We frame the choice of candidates as a sequence labeling problem. The model learns to mark tokens of the corresponding entity *correct*, and mark other tokens *wrong*. The prediction score of the  $i$ -th token of candidate  $e_j$ , denoted as  $\hat{s}_i^{e_j}$ , is calculated through a classification head (i.e., a linear layer  $\mathbf{W}$ ) with the sigmoid activation function:

$$\hat{s}_i^{e_j} = \text{Sigmoid}(\mathbf{W} \mathbf{p}_i^{e_j}) \quad (5)$$

where  $\hat{s}_i^{e_j} \in [0.0, 1.0]$ , and a higher score means that the token  $\mathbf{p}_i^{e_j}$  is more likely to be *correct*.

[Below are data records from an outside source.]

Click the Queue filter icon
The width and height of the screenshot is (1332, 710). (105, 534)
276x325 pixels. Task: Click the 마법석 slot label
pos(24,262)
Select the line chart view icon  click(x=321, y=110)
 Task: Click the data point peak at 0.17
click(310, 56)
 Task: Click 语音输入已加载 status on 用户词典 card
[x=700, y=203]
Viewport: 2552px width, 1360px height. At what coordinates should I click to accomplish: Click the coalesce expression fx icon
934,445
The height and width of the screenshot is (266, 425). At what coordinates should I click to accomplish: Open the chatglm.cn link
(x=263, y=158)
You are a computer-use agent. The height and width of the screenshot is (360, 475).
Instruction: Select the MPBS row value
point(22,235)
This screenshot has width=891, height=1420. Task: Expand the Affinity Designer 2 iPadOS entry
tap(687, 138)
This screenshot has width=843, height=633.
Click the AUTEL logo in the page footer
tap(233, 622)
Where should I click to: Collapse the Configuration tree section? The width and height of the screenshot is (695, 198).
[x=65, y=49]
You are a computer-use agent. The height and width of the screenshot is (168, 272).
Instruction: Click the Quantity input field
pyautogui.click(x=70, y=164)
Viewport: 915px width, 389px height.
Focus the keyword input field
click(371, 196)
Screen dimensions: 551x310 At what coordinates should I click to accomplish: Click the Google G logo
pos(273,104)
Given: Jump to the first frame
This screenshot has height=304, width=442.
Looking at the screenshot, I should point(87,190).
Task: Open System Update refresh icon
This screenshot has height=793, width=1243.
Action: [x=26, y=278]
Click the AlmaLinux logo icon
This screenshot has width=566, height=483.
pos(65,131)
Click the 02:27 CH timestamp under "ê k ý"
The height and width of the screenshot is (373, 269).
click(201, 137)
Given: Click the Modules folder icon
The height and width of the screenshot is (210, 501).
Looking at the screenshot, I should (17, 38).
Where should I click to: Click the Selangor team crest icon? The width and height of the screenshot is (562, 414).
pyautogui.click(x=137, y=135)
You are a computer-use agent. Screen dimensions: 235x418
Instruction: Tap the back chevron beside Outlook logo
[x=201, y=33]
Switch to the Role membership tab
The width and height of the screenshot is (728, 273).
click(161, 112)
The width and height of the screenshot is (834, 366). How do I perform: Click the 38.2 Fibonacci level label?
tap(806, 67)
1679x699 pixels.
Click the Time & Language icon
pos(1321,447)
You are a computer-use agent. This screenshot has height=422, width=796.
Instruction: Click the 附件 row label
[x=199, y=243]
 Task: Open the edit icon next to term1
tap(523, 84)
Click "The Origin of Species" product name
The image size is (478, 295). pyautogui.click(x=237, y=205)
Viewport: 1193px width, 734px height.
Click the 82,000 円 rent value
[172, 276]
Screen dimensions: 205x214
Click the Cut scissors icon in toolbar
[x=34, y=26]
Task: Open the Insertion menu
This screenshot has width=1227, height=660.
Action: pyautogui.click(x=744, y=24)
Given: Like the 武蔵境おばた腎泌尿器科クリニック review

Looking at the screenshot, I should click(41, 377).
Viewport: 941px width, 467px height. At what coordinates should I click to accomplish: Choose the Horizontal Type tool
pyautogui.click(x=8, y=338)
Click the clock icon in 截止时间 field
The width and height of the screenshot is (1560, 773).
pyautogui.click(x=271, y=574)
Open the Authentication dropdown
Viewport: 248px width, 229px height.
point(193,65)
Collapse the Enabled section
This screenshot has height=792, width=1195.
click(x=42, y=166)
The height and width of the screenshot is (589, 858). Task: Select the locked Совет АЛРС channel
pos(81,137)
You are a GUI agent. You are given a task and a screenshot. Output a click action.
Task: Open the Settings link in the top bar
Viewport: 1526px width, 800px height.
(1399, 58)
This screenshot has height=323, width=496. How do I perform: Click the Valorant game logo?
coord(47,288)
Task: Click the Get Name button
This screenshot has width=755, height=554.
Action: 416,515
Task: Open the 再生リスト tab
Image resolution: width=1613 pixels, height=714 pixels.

**Optimization.** For every mention  $m$ , we use the gold entity  $e$  as the positive example, and use  $N - 1$  entities in  $Cnd(m)$  ( $e$  is not included) as negative examples. Suppose the candidate  $e_j$  is the gold entity, all of its representation tokens (i.e.,  $\mathbf{p}_1^{e_j}, \dots, \mathbf{p}_{L_p}^{e_j}$ ) should be labeled *correct*, and tokens of other entities should be labeled *wrong*. We optimize the encoder with a binary cross entropy loss:

$$\begin{aligned} \mathcal{L} = & -\frac{1}{L_p \times N} \sum_{i=1}^{L_p} \sum_{j=1}^N (s_i^{e_j} \log(\hat{s}_i^{e_j}) \\ & + (1 - s_i^{e_j}) \log(1 - \hat{s}_i^{e_j})) \end{aligned} \quad (6)$$

where  $s_i^{e_j}$  takes the value 1 if the  $\mathbf{p}_i^{e_j}$  token should be labeled *correct*, otherwise 0.

As the encoder  $T$  in the reading and selecting module share parameters, our framework can be optimized end-to-end. Note that the concatenation order of candidate representations is random during training.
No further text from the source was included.